====== EXCERPT PROVIDED

Despite Rubenfeld’s apparent professional “success,” he has proven himself woefully lacking in impulse control. In August 2020, Rubenfeld was quietly suspended from Yale Law School for sexual misconduct, including predatory and harassing behavior toward female students. Recently, Yale Law School students have demanded his permanent removal. A group of students is petitioning the president of Yale, Peter Salovey, to have Rubenfeld permanently removed from the faculty. As the gulf between rich and poor has widened, while social mobility has decreased in every racial and ethnic group, the PMC home has become a laboratory of increasingly lavish and expensive childcare equipment and demanding child-rearing techniques that now include outright bribes and elaborate cheating strategies to help their children succeed at any cost. The Varsity Blues case, which revealed that rich and super-rich parents were paying college counselor Rick Singer hundreds of thousands of dollars to get their children through the “side door” of athletic admission into college, is only the logical outcome of ruling-class determination to guarantee their children’s “success.”

The class war from above has had dire consequences for all American children and their caretakers, but the toll it has taken on the poorest families is staggering. Recently, the Urban Institute found that children are the poorest segment of American society, with 22 percent of American children living in poverty, while 38.8 percent of American children have experienced some form of poverty in their lives. The numbers for African American children are even more grim, with 38.8 percent of African American children living in poverty and 75.4 percent of African children having lived in poverty.

While PMC parenting books promote the extraordinary measures to which elite parents will go to guarantee their children’s “success,” D. W. Winnicott praised ordinary devoted mothers for bonding with their infants in a way that gave an astonishing majority of human beings the mental health to be able to enjoy play, creativity, and richness of experience. Winnicott had an expansive, gender-neutral idea of the caretaker; however, for the sake of brevity, I use his term the “good enough mother” in discussing his ideas. In learning to take care of an infant, the “good enough mother” loves her baby but responds imperfectly to its needs; a good enough, but not perfect, caretaker begins to adapt to her baby’s growing physical and emotional capacity to endure frustration by sometimes failing to respond immediately to the baby’s demands. These necessary failures reflect the mother’s absorption in other tasks and represent opportunities for the baby to establish a healthy tolerance for frustration as well as an incipient recognition of self and other.

============

▶ [TASK DETAILS]
Answer these questions using the excerpt on parenting and class:
(a) In what month and year was Rubenfeld suspended from Yale Law School?
(b) According to the Urban Institute, what percentage of American children live in poverty?
(c) Which of Winnicott's terms does the author use, for the sake of brevity, in discussing his ideas?
The data that follows comes from a separate source and is unrelated to the excerpt.

====== DATA EXTRACT

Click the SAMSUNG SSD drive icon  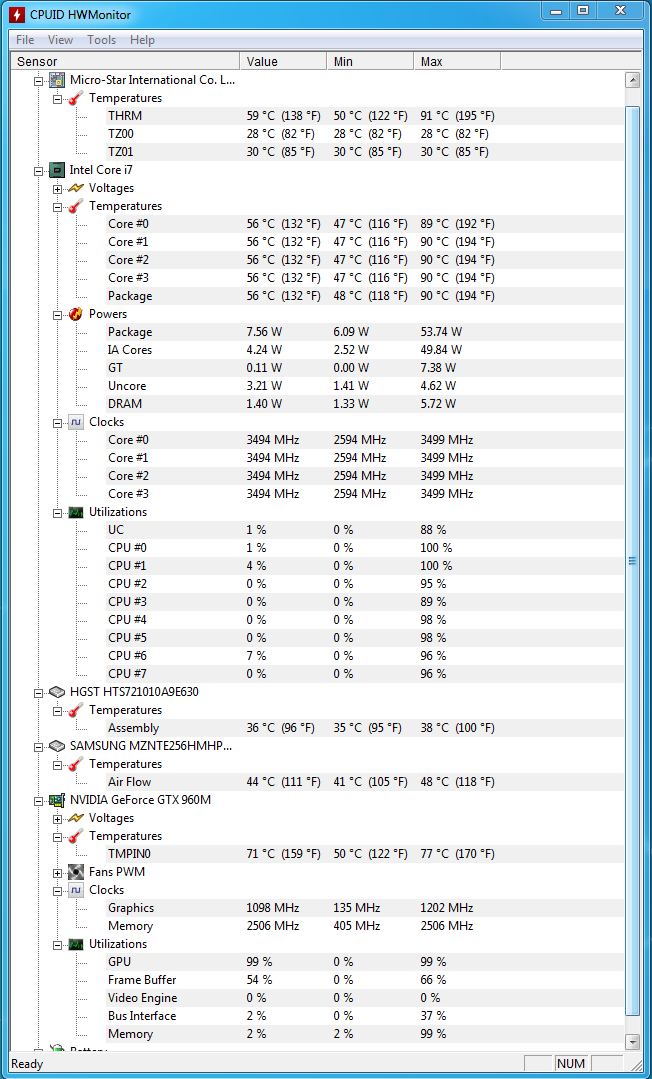tap(57, 746)
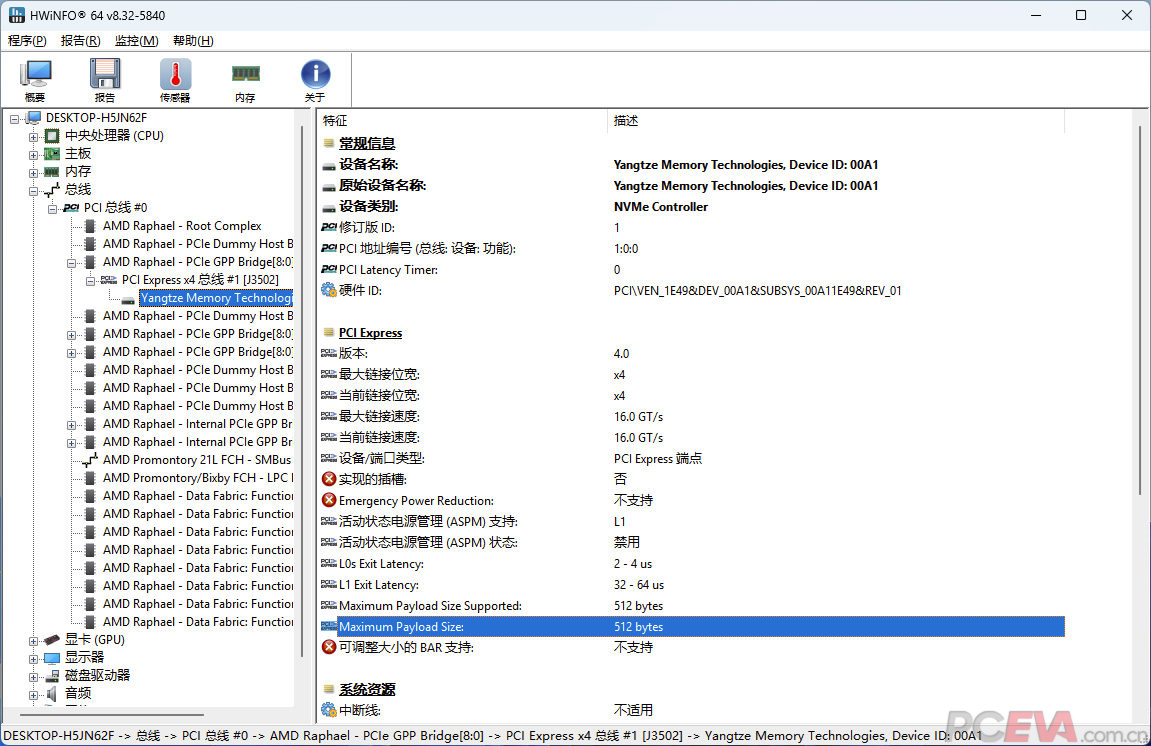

============

▶ [FINISHED TASK]
(a) August 2020
(b) 22 percent
(c) The "good enough mother"